• _Supplied material_
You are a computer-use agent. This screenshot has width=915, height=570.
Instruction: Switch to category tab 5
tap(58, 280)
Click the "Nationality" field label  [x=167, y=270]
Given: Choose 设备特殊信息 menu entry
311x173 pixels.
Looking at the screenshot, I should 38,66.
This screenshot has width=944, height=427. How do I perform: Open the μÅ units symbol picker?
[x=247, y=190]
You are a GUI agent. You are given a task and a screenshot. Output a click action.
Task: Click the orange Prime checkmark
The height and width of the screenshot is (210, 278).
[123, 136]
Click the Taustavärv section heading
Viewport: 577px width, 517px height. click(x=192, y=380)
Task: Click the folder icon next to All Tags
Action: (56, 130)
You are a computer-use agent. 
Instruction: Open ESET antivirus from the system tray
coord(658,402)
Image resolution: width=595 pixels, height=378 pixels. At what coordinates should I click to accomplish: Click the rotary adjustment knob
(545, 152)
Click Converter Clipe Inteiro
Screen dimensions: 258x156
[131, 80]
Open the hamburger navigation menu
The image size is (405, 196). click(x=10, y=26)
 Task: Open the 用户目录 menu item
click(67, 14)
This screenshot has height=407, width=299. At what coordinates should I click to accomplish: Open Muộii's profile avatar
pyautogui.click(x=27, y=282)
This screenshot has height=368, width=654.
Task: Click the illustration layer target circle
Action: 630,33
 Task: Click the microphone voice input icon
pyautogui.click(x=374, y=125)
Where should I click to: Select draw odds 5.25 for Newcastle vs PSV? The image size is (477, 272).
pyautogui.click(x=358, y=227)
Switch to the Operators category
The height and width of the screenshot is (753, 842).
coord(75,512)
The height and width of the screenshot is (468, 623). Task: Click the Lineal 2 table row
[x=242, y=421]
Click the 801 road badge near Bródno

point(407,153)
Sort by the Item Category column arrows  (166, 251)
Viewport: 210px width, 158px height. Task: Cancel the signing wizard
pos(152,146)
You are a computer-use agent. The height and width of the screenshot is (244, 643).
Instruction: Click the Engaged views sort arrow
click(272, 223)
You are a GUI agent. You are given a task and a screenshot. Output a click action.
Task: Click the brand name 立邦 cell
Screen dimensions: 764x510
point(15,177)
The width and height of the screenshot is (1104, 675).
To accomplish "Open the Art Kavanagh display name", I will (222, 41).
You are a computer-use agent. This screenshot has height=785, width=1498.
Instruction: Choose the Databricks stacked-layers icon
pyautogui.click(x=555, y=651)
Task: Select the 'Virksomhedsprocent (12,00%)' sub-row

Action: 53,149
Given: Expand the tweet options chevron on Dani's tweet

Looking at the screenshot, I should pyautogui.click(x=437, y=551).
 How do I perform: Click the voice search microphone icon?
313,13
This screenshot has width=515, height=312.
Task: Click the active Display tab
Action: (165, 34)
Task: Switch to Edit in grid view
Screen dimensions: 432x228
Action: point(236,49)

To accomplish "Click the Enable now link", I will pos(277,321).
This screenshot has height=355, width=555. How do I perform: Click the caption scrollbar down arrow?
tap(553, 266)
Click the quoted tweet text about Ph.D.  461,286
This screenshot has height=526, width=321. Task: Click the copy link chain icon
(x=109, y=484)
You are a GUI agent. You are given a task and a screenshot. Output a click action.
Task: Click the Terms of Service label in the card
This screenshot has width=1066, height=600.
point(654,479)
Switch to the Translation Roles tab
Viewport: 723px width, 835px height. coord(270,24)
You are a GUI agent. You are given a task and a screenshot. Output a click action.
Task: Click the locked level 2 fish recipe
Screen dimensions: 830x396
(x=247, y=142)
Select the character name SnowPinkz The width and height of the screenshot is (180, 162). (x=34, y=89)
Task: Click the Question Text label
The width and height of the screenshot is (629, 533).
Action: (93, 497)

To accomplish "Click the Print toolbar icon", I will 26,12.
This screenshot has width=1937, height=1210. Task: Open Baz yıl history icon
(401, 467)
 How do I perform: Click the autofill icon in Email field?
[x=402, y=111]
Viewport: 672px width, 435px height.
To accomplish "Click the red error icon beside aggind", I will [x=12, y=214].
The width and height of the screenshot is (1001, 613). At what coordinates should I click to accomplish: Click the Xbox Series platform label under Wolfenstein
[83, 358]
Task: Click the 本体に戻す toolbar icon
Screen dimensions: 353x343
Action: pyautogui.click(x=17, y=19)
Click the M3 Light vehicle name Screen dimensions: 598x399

• _Task to carry out_
Give back each record, exactly as it reads.

• _Result for this exercise_
You are a computer-use agent. This screenshot has width=915, height=570.
Instruction: Switch to category tab 5
tap(58, 280)
Click the "Nationality" field label  [x=167, y=270]
Given: Choose 设备特殊信息 menu entry
311x173 pixels.
Looking at the screenshot, I should 38,66.
This screenshot has width=944, height=427. How do I perform: Open the μÅ units symbol picker?
[x=247, y=190]
You are a GUI agent. You are given a task and a screenshot. Output a click action.
Task: Click the orange Prime checkmark
The height and width of the screenshot is (210, 278).
[123, 136]
Click the Taustavärv section heading
Viewport: 577px width, 517px height. click(x=192, y=380)
Task: Click the folder icon next to All Tags
Action: (56, 130)
You are a computer-use agent. 
Instruction: Open ESET antivirus from the system tray
coord(658,402)
Image resolution: width=595 pixels, height=378 pixels. At what coordinates should I click to accomplish: Click the rotary adjustment knob
(545, 152)
Click Converter Clipe Inteiro
Screen dimensions: 258x156
[131, 80]
Open the hamburger navigation menu
The image size is (405, 196). click(x=10, y=26)
 Task: Open the 用户目录 menu item
click(67, 14)
This screenshot has height=407, width=299. At what coordinates should I click to accomplish: Open Muộii's profile avatar
pyautogui.click(x=27, y=282)
This screenshot has height=368, width=654.
Task: Click the illustration layer target circle
Action: 630,33
 Task: Click the microphone voice input icon
pyautogui.click(x=374, y=125)
Where should I click to: Select draw odds 5.25 for Newcastle vs PSV? The image size is (477, 272).
pyautogui.click(x=358, y=227)
Switch to the Operators category
The height and width of the screenshot is (753, 842).
coord(75,512)
The height and width of the screenshot is (468, 623). Task: Click the Lineal 2 table row
[x=242, y=421]
Click the 801 road badge near Bródno

point(407,153)
Sort by the Item Category column arrows  (166, 251)
Viewport: 210px width, 158px height. Task: Cancel the signing wizard
pos(152,146)
You are a computer-use agent. The height and width of the screenshot is (244, 643).
Instruction: Click the Engaged views sort arrow
click(272, 223)
You are a GUI agent. You are given a task and a screenshot. Output a click action.
Task: Click the brand name 立邦 cell
Screen dimensions: 764x510
point(15,177)
The width and height of the screenshot is (1104, 675).
To accomplish "Open the Art Kavanagh display name", I will (222, 41).
You are a computer-use agent. This screenshot has height=785, width=1498.
Instruction: Choose the Databricks stacked-layers icon
pyautogui.click(x=555, y=651)
Task: Select the 'Virksomhedsprocent (12,00%)' sub-row

Action: 53,149
Given: Expand the tweet options chevron on Dani's tweet

Looking at the screenshot, I should pyautogui.click(x=437, y=551).
 How do I perform: Click the voice search microphone icon?
313,13
This screenshot has width=515, height=312.
Task: Click the active Display tab
Action: (165, 34)
Task: Switch to Edit in grid view
Screen dimensions: 432x228
Action: point(236,49)

To accomplish "Click the Enable now link", I will pos(277,321).
This screenshot has height=355, width=555. How do I perform: Click the caption scrollbar down arrow?
tap(553, 266)
Click the quoted tweet text about Ph.D.  461,286
This screenshot has height=526, width=321. Task: Click the copy link chain icon
(x=109, y=484)
You are a GUI agent. You are given a task and a screenshot. Output a click action.
Task: Click the Terms of Service label in the card
This screenshot has width=1066, height=600.
point(654,479)
Switch to the Translation Roles tab
Viewport: 723px width, 835px height. coord(270,24)
You are a GUI agent. You are given a task and a screenshot. Output a click action.
Task: Click the locked level 2 fish recipe
Screen dimensions: 830x396
(x=247, y=142)
Select the character name SnowPinkz The width and height of the screenshot is (180, 162). (x=34, y=89)
Task: Click the Question Text label
The width and height of the screenshot is (629, 533).
Action: (93, 497)

To accomplish "Click the Print toolbar icon", I will 26,12.
This screenshot has width=1937, height=1210. Task: Open Baz yıl history icon
(401, 467)
 How do I perform: Click the autofill icon in Email field?
[x=402, y=111]
Viewport: 672px width, 435px height.
To accomplish "Click the red error icon beside aggind", I will [x=12, y=214].
The width and height of the screenshot is (1001, 613). At what coordinates should I click to accomplish: Click the Xbox Series platform label under Wolfenstein
[83, 358]
Task: Click the 本体に戻す toolbar icon
Screen dimensions: 353x343
Action: pyautogui.click(x=17, y=19)
Click the M3 Light vehicle name Screen dimensions: 598x399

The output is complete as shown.